- **SELECTED PASSAGE**
———

Volta is very rhythmic. Did you start with the beats and then decide on musical content/lyrics ?

“Melodies almost always come first.Then we noodle with the
beats forever. There are exceptions though.”

You said you felt restless on Post.What word sums up the way you feel on Volta ?

“I feel in a lot of ways Volta is Post 2.Very restless and sort of
schizophrenic. Promiscuous in collaborations, but sincere. It’s
consistent in its restlessness.”

You say that first single Earth Intruders is about a tsunami of people fighting for justice in the world. What three things would your earth intruders change first ?

“It came from a sort of a naïve dream. But wouldn’t it be great
to distribute the world’s power equally. No more muzak would
be good as well. Either people play loud music they really love,
or just skip it.”

How do you know Timbaland ? What common ground do you share musically ?

“I don’t really know him. But in the past there has been a long distance
respect kind of thing. First time I met him he came up to me
at a party and said he loved the bassline in Venus As A Boy.Then
he sampled Jóga. I feel we’re both into some prangsta rhythms.”

Will you be asking him for tickets to see Justin Timberlake ?

“No.”

Can you remember the first time you heard Antony And The Johnsons ? Where you were and how did it affect you ?

“I was in my kitchen in New York. Someone brought me his then
unreleased album. I thought it was a black woman.”

Last year, your old band The Sugarcubes reformed for one show. Did it all go smoothly ?

“Yes. It was extremely enjoyable.We wanted to rescue our label
we have run in Iceland for 20 years from bankruptcy, and we
did. Hopefully it will be OK for another 20 years.”

———

- **INFORMATION**
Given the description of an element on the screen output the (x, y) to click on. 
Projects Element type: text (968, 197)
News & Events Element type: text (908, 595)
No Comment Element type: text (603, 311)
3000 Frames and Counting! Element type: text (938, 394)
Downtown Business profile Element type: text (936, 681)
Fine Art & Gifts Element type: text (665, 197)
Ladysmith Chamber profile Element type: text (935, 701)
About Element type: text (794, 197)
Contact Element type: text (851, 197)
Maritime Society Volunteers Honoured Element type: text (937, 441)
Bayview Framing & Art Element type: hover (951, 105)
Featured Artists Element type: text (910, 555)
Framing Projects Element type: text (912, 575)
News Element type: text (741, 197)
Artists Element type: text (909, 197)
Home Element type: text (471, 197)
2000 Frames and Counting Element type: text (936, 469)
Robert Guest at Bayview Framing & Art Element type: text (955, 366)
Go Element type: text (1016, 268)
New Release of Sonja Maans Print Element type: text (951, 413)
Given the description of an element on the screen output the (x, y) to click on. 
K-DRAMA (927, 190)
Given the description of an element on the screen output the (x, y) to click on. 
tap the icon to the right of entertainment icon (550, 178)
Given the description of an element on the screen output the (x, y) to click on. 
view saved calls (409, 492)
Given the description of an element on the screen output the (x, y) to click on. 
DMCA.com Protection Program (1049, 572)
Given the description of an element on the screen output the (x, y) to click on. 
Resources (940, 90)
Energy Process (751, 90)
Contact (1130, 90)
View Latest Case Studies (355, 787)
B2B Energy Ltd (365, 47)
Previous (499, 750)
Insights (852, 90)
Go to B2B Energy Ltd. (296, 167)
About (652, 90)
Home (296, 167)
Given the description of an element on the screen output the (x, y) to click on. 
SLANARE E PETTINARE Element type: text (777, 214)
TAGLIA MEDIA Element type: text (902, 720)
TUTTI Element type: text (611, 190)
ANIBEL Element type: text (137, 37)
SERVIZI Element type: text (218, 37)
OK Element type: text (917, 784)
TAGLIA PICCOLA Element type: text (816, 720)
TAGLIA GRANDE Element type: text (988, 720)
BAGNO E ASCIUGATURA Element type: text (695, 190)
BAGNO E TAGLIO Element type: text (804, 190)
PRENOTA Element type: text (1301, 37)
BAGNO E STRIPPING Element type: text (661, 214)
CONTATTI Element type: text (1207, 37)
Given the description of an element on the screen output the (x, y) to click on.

———

- **WHAT YOU ARE ASKED TO DO**
Decide whether each statement agrees with the interview. Answer yes or no, and quote the words from the interview that settle it. (a) Melodies usually come before the beats. (b) The first meeting with Timbaland took place at a party. (c) The attempt to save the label from bankruptcy failed.

- **EXERCISE SOLUTION**
(a) Yes: "Melodies almost always come first."
(b) Yes: "First time I met him he came up to me at a party"
(c) No: "We wanted to rescue our label we have run in Iceland for 20 years from bankruptcy, and we did."